**WORK INSTRUCTIONS**
Copy out every line of the data where the word "using" is found.
*** EXERCISE DATA Section Begins ***
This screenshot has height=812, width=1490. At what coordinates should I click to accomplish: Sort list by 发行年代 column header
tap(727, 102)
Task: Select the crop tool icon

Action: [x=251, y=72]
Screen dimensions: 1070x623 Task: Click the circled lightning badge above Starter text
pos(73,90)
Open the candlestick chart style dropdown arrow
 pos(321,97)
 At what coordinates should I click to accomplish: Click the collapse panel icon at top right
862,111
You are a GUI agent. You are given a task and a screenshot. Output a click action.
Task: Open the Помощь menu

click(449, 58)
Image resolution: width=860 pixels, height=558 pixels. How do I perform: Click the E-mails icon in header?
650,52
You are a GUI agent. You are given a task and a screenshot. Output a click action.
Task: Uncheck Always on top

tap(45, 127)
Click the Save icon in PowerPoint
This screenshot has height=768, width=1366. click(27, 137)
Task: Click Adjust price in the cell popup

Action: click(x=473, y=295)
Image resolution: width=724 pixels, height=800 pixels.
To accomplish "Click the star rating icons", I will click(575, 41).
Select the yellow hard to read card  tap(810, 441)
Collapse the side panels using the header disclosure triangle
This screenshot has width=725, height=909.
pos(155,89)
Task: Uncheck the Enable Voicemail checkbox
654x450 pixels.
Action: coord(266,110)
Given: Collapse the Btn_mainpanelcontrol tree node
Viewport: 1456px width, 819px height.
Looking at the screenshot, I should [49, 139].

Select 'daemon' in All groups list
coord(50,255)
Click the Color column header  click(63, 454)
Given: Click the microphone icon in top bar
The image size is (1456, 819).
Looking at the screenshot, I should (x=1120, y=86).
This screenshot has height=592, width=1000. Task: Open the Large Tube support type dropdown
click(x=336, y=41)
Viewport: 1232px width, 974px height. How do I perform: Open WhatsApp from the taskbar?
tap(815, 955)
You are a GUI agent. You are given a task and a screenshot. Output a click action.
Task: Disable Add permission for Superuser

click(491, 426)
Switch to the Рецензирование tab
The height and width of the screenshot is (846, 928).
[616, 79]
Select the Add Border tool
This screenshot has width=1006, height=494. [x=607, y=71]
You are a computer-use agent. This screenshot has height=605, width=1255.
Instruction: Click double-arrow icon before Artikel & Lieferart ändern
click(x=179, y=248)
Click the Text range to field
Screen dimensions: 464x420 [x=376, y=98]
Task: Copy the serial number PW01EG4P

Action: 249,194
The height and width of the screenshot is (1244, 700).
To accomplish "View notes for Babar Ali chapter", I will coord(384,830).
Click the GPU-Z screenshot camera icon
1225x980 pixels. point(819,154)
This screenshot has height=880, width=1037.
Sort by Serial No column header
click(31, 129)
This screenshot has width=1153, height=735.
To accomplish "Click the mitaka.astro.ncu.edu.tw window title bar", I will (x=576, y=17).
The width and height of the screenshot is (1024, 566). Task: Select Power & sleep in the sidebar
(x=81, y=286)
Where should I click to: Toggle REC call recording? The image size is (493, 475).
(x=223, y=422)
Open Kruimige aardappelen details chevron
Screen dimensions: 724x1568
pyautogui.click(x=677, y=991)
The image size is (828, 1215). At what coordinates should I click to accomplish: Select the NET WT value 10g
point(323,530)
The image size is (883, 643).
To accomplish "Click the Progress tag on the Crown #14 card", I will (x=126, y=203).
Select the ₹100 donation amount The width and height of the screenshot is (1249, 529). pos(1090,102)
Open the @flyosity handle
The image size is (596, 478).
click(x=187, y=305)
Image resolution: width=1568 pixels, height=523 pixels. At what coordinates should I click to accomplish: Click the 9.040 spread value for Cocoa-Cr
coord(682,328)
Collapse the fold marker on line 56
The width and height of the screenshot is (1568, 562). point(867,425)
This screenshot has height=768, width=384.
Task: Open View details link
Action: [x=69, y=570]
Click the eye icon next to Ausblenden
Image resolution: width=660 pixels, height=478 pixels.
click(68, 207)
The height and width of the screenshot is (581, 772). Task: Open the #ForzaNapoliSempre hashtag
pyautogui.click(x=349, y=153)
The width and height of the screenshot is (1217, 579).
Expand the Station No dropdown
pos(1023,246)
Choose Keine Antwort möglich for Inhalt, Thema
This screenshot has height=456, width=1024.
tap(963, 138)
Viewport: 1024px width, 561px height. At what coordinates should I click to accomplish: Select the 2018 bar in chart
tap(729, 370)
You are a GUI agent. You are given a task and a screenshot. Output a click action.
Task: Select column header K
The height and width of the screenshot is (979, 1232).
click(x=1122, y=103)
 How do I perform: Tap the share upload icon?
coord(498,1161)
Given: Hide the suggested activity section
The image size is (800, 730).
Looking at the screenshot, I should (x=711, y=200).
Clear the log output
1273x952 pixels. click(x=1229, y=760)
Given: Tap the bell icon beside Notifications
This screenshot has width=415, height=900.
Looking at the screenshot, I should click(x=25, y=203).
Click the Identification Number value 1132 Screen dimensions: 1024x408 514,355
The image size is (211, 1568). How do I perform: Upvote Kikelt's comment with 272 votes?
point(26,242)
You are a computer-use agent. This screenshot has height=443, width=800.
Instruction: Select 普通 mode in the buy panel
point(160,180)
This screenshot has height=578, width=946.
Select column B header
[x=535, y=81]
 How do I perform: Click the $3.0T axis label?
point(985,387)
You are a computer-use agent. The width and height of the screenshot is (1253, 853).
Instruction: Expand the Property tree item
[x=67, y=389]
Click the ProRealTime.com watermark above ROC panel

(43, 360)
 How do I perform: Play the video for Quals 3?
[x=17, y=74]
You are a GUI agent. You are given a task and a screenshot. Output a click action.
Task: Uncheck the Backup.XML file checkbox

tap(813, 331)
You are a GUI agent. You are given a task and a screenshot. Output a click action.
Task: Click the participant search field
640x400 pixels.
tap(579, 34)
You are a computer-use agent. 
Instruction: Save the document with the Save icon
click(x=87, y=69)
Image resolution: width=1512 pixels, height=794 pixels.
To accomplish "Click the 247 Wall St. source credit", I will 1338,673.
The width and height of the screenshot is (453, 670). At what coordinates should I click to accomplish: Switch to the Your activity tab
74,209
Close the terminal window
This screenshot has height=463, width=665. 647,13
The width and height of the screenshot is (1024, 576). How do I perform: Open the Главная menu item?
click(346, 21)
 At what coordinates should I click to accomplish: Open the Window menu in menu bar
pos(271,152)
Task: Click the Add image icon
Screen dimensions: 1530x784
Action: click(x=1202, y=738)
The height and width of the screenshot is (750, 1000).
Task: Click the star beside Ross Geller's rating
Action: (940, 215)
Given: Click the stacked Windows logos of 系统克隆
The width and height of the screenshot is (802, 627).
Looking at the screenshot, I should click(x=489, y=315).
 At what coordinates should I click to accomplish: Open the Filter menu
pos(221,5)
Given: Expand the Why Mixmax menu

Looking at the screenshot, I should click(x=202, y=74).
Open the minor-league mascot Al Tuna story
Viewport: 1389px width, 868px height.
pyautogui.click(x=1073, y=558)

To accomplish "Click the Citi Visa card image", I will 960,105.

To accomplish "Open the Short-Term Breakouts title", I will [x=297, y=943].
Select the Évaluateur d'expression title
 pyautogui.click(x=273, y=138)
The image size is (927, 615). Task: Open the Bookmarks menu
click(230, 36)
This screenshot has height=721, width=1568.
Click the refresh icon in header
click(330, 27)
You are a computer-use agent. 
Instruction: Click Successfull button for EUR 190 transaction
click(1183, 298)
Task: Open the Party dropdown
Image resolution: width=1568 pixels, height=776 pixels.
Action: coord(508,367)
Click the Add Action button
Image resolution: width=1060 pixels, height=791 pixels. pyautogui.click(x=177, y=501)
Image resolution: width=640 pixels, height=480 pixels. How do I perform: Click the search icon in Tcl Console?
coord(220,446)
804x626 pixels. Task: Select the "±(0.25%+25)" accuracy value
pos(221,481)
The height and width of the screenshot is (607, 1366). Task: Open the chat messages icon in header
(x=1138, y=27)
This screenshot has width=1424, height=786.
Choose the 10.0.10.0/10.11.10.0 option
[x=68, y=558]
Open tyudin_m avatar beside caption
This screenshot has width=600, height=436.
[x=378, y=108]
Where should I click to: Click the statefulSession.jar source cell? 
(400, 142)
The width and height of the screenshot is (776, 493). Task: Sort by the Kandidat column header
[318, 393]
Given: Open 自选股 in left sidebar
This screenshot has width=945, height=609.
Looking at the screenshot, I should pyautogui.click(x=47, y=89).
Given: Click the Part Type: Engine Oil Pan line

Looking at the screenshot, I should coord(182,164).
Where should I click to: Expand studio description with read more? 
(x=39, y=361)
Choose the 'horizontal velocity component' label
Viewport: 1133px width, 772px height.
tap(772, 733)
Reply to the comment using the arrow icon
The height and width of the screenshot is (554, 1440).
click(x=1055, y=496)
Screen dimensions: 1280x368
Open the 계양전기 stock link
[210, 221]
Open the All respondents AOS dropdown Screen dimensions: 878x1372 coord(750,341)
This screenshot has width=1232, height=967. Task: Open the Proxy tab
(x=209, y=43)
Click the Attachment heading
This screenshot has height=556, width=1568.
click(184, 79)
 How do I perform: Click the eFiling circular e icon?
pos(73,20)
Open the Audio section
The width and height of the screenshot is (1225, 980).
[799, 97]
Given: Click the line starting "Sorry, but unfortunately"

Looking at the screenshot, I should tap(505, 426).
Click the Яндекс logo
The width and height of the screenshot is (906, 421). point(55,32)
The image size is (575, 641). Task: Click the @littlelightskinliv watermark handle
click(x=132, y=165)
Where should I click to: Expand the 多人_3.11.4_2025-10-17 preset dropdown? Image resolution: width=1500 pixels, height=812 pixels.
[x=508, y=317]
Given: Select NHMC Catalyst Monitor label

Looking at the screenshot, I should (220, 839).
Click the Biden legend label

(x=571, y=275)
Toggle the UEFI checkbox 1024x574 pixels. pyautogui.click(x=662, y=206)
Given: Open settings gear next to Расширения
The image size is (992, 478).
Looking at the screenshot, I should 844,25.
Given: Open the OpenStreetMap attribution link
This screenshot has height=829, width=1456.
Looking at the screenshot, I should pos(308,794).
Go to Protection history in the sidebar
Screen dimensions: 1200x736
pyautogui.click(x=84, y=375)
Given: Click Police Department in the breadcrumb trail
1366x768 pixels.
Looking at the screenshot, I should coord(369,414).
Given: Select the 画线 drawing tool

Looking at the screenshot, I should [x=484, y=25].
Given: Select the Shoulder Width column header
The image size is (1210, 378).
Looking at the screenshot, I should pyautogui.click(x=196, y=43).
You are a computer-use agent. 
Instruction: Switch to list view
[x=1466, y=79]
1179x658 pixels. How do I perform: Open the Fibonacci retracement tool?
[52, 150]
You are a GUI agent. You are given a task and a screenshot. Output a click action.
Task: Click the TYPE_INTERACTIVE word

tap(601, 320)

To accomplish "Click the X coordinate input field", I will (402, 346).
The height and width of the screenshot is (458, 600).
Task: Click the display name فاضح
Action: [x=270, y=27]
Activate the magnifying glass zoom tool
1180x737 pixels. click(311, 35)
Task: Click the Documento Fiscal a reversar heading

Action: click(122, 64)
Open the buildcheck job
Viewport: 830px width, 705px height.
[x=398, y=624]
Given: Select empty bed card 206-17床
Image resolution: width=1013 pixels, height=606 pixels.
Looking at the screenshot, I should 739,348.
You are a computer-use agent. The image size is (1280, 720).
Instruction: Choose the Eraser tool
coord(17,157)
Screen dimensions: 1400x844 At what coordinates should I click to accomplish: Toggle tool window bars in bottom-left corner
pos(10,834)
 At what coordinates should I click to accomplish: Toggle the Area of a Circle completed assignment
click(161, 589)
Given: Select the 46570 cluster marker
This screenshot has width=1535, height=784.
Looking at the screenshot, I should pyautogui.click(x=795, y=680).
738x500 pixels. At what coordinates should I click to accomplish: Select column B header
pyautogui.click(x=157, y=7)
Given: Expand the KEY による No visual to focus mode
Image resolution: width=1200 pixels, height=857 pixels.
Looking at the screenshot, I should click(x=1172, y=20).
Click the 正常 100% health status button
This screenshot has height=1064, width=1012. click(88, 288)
*** EXERCISE DATA Section Ends ***
**SOLUTION**
Collapse the side panels using the header disclosure triangle
Reply to the comment using the arrow icon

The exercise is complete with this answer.